While discussing the museum’s 35th Anniversary Celebration, Tom talked about the extent of the talent brough in to help with the celebration, saying, “We had the Catawba Drum Circle, the Claflin Gospel Choir, and the Fort Jackson Jazz Band come in to play. We also had swing dancers here. I saw so many people super engaged, taking in that breadth of information and having a great time. You can get that here. The museum can do that. You get to see people from all walks of life here.”

When Tom was asked to name a moment that stands out during his career, he didn’t hesitate, saying, “When I was in graduate school my degree was in Teaching Environmental Science through Music. I created an activity in which I was cutting old poster tubes into lengths to make musical instruments. It’s basically a balafon using tubes. I’ve carried that activity forward through different jobs.

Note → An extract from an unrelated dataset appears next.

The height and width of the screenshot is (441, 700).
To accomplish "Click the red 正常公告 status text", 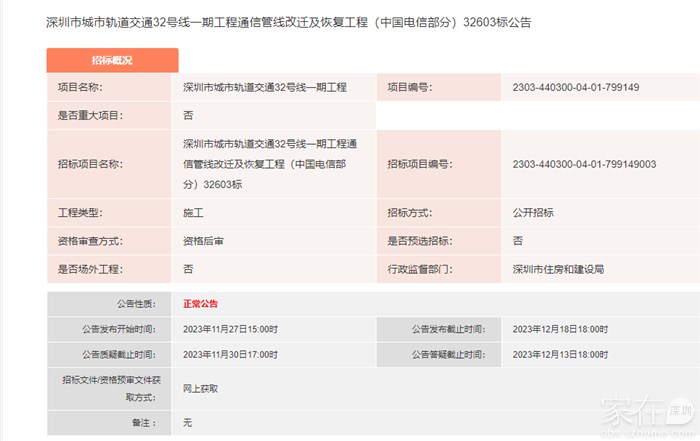I will pyautogui.click(x=200, y=303).
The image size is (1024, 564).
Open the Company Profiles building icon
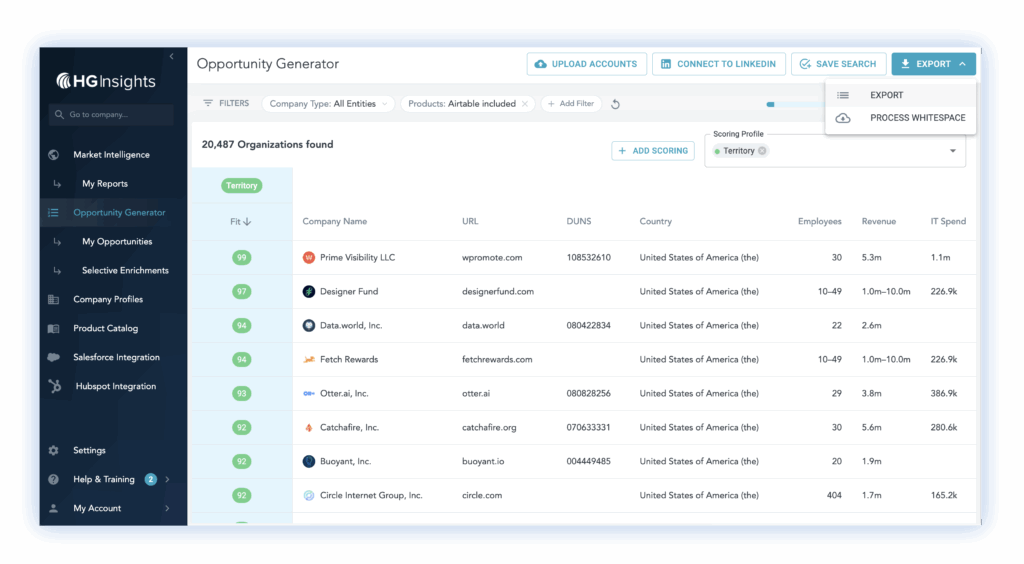point(53,300)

“I cut them so we could play Pachelbel’s Canon in D. This was before someone invented the commercial version, Boomwhackers®. We’d go through the math involved and then play it. We played it, and I’ll never forget I saw a mom cry when her child was playing that instrument. It really affected me.” Tom lost his train of thought and it took a second for both of us to regain composure.

He continued, “You kinda see that immediate impact that you’ve done something. I see that with all our educators when I go down and look at what they do at summer camp. These kids are having a great time. They’re learning. They’re interacting. Those are the experiences, and they’re so simple.

“Museum work has been and still is fascinating because I’m constantly learning from my peers, museum visitors, and all the people who make South Carolina’s history come to life.”

When asked what one thing he would want included in this story, Tom replied, “Keep moving in the direction of the place you want to be. When I think about my career, this might have been a backup plan but everything I did within that backup plan moved me in the direction of a place I wanted to be.

“There are questions you have in your life that you can’t answer right now but if you move toward that question, you will get answers. I have found that’s been true of this career, that I have moved in the direction of where I wanted to be. If you just accept that life will do that, you’ll have opportunities to find joy and live an enriched life.”